Im Habitus mehr Komiker denn Clown bringen sie zahlreiche bekannte Reprisen, teils gemeinsam, teils alleine. Insgesamt viermal mit Unterstützung eines Zuschauers, der hier als echter Mitspieler eingesetzt wird und nicht als Opfer, auf dessen Kosten die “Späße” gemacht werden. Noch während des Glockenspiels der Clowns kündigen die vier Ochsen, die Sandrine Bouglione vorstellt, mit ihren Kuhglocken den nahenden Auftritt an. Zum Tango bitten Dunja und Sergej Sidorenko-Vartanova zunächst in der Manege und dann auf dem Seil. Der Rhythmus wechselt zu Salsa und mit einem Rückwärtssalto krönt Sergej die Darbietung. Fünf Tiger folgen André Bouglione zu den Klängen eines Flötenkonzerts in die Manege. Die gefällige Folge geläufiger Tricks wird ruhig ohne Effektheischerei gezeigt, die Schönheit der Tiere unterstrichen durch ein Menuett. Feuersprung und Steiger krönen den Auftritt. Die Direktion reitet eine doppelte Hohe Schule. Eine zehnköpfige Gänseschar umrundet lautstark die Manege und überlässt der daran anschließenden Esel- Lamafreiheit des Juniors das Feld. Den Kontrapunkt im Programm, in glitzerndem Outfit zum Sound einer harten E-Gitarre und schneller Beats, setzt Tony Flores. Er entpuppt sich als talentierter Jongleur, der vier große Bälle, Keulen und bis zu neun Ringe schnell und sicher beherrscht. Der anschließende Auftritt der fünf Araber-Schimmel unter Leitung von Sandrine Bouglione ist sehr schön inszeniert und eine perfekt präsentierte Freiheit.

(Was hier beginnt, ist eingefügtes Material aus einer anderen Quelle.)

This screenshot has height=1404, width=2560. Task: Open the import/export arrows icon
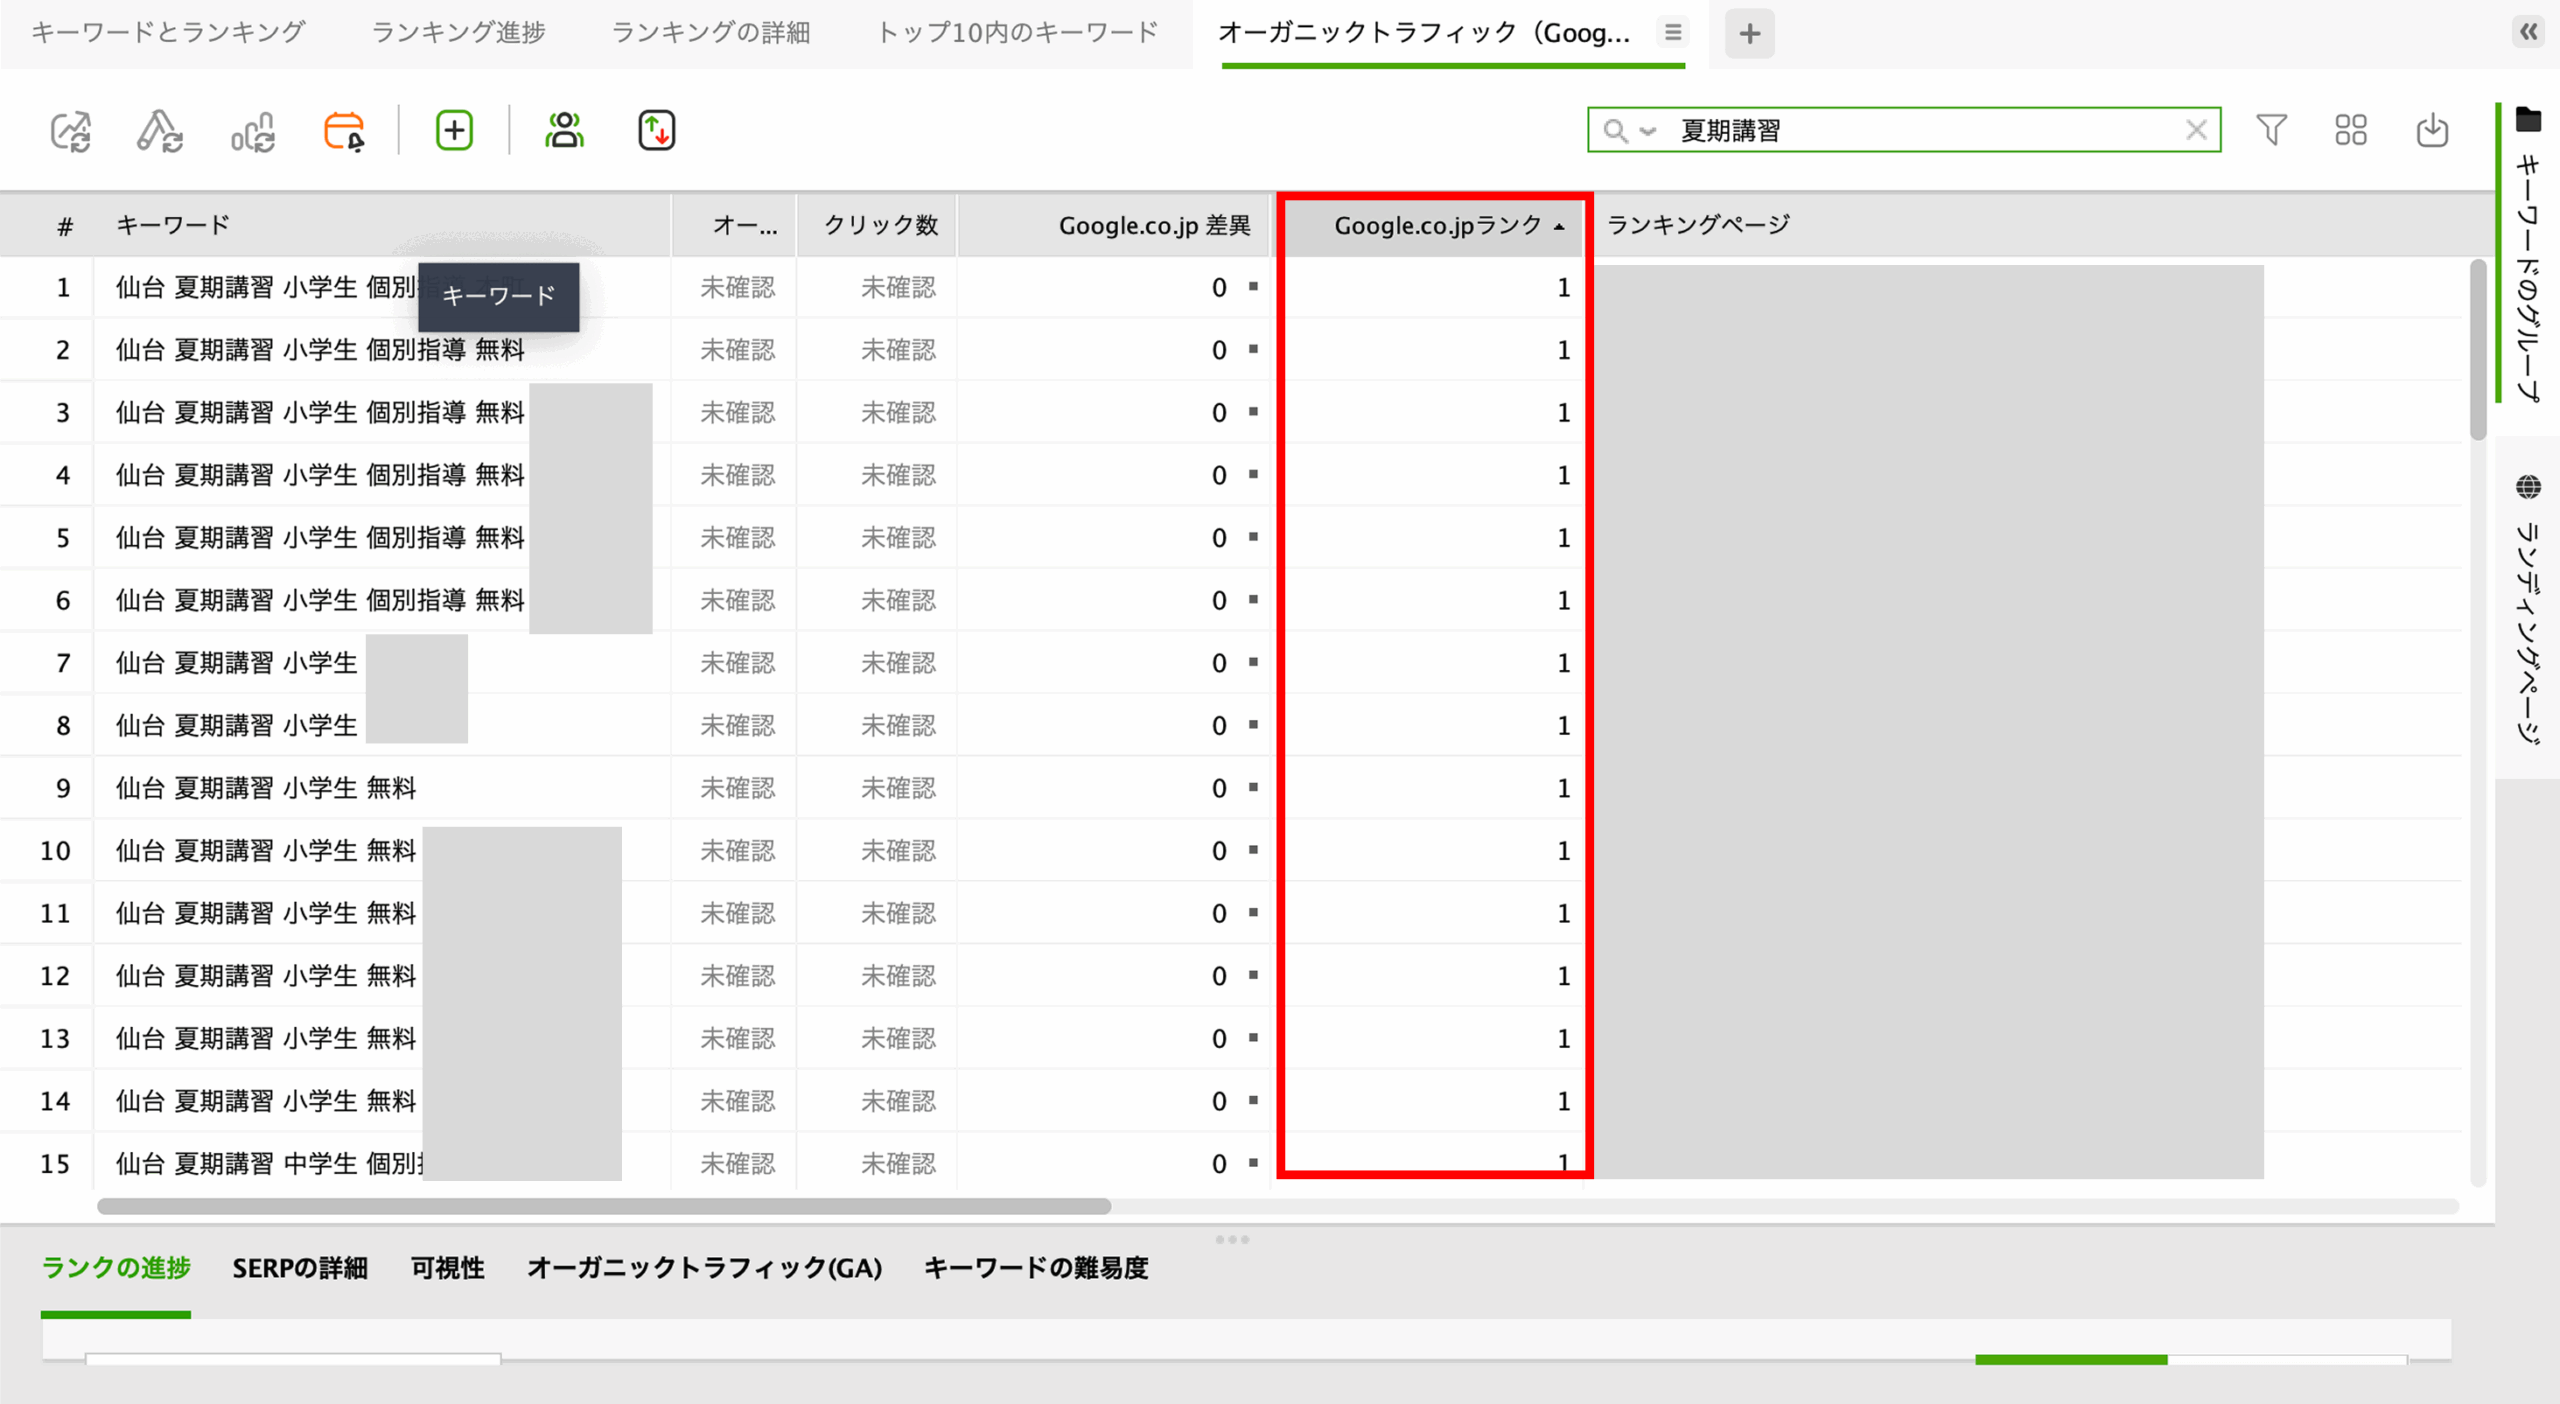pos(656,129)
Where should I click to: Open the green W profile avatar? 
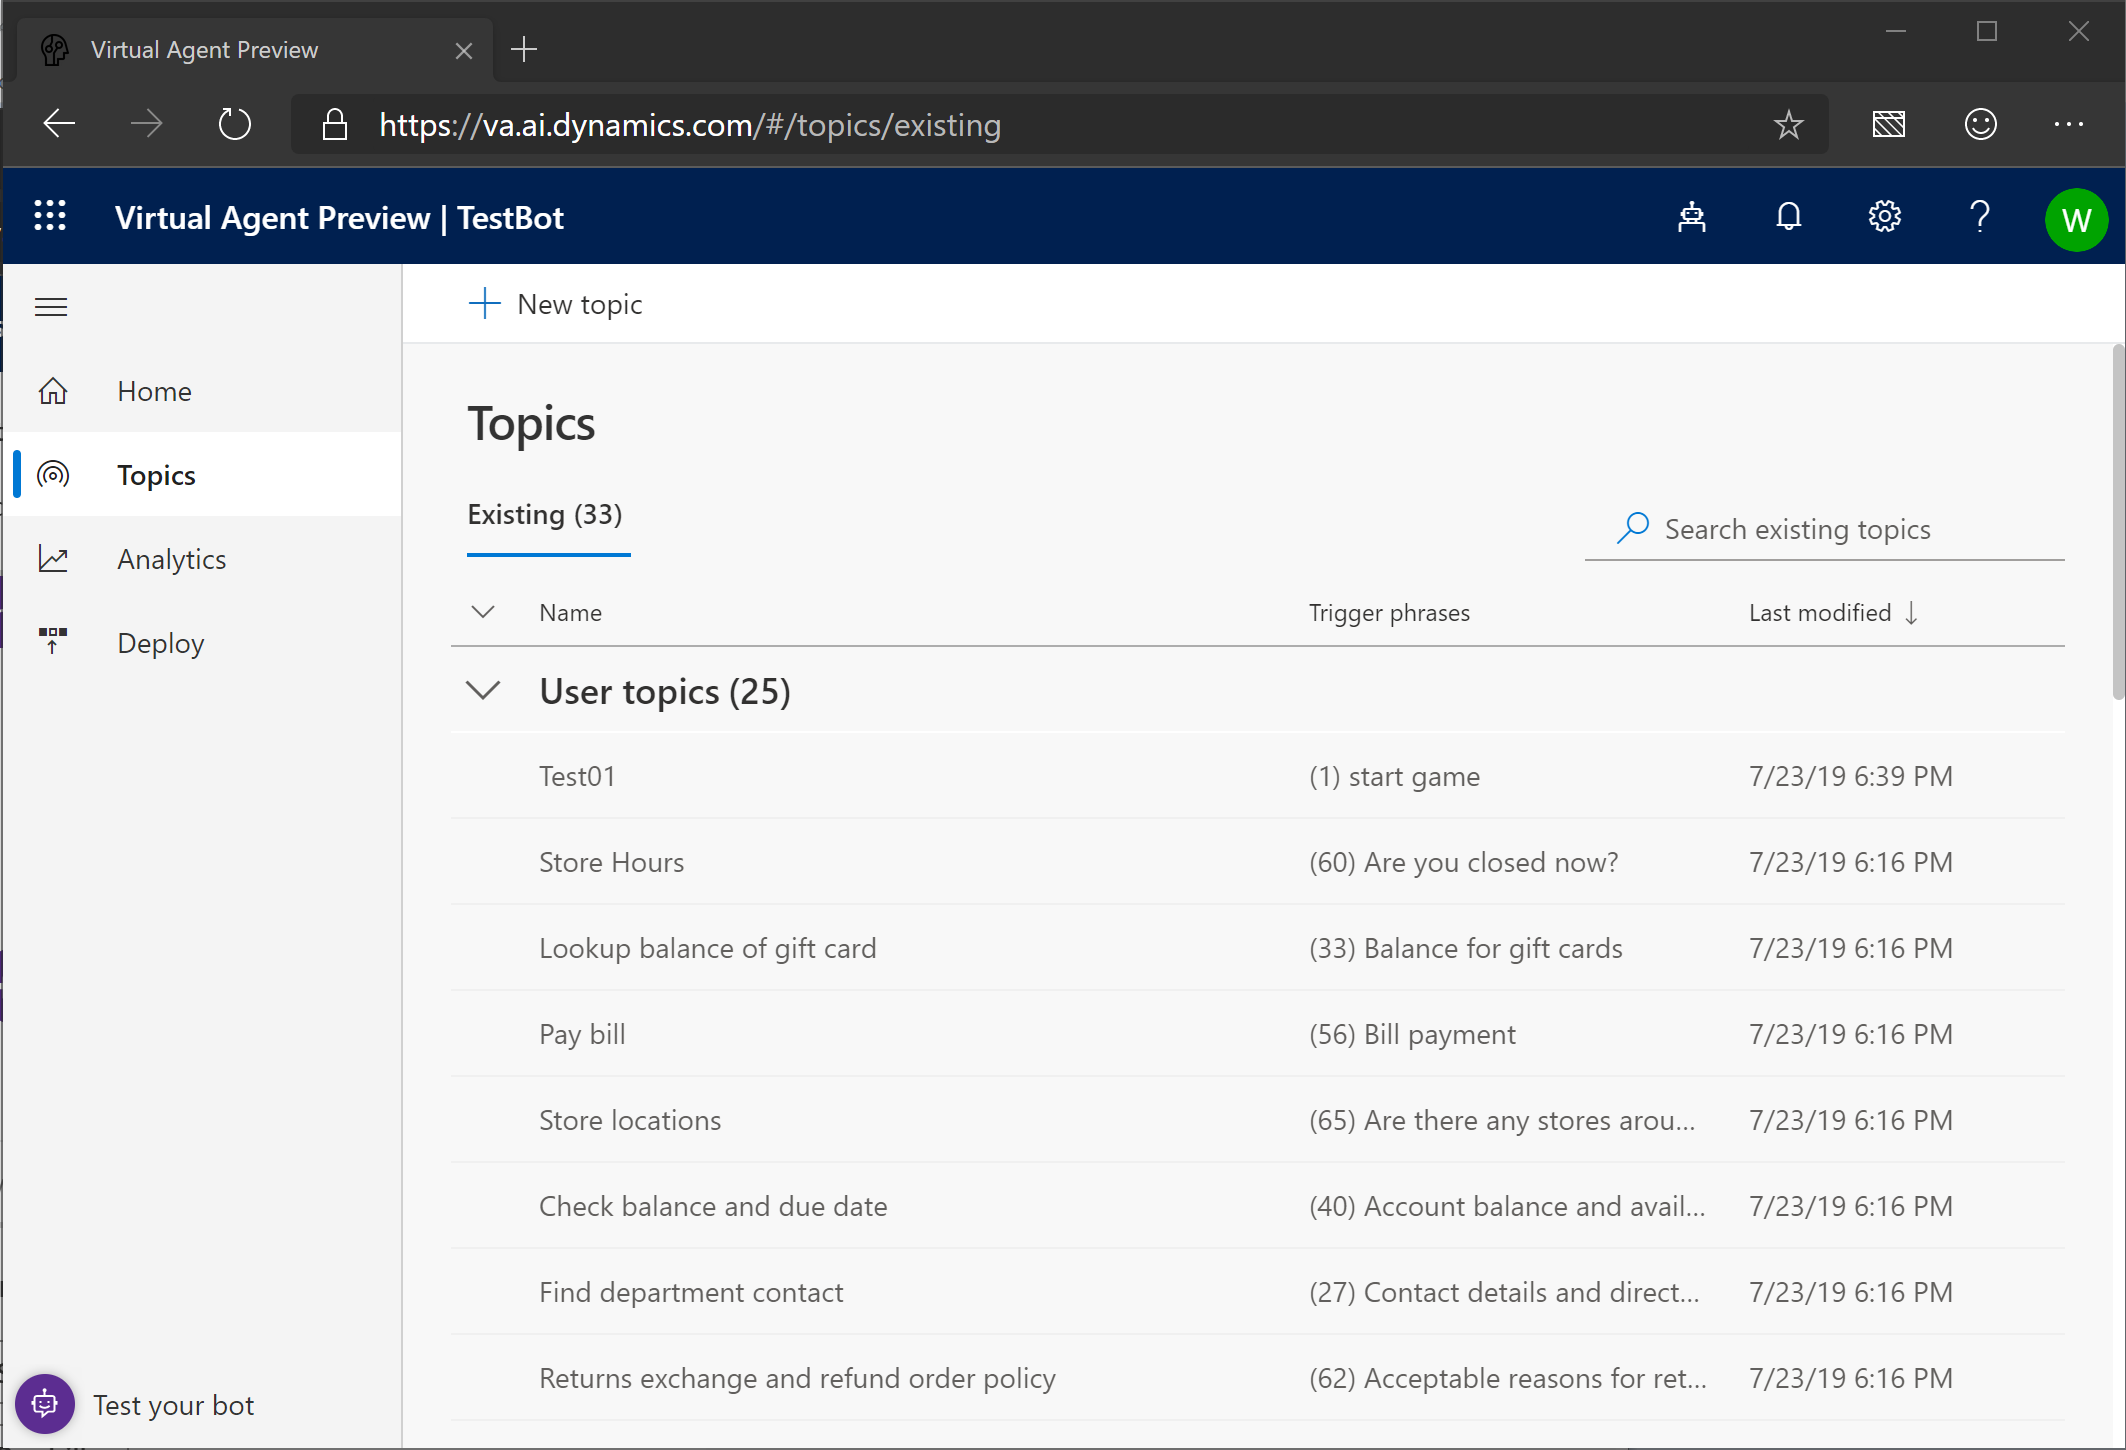tap(2076, 220)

Die Eröffnungsmusik erklingt, die Parade der Komödianten kehrt zurück und eröffnet ein kurzes Finale in dem die Mitwirkenden einzeln vorgestellt werden. Ein liebevoll und ideenreich gestaltetes, gut zweistündiges Programm, dessen zauberhafte Atmosphäre besonders durch Licht und die wirklich herausragende Musikauswahl entscheidend geprägt wird, entlässt die zahlreichen sehr zufriedenen Besucher in die raue Wirklichkeit des heraufziehenden tristen Novemberabends.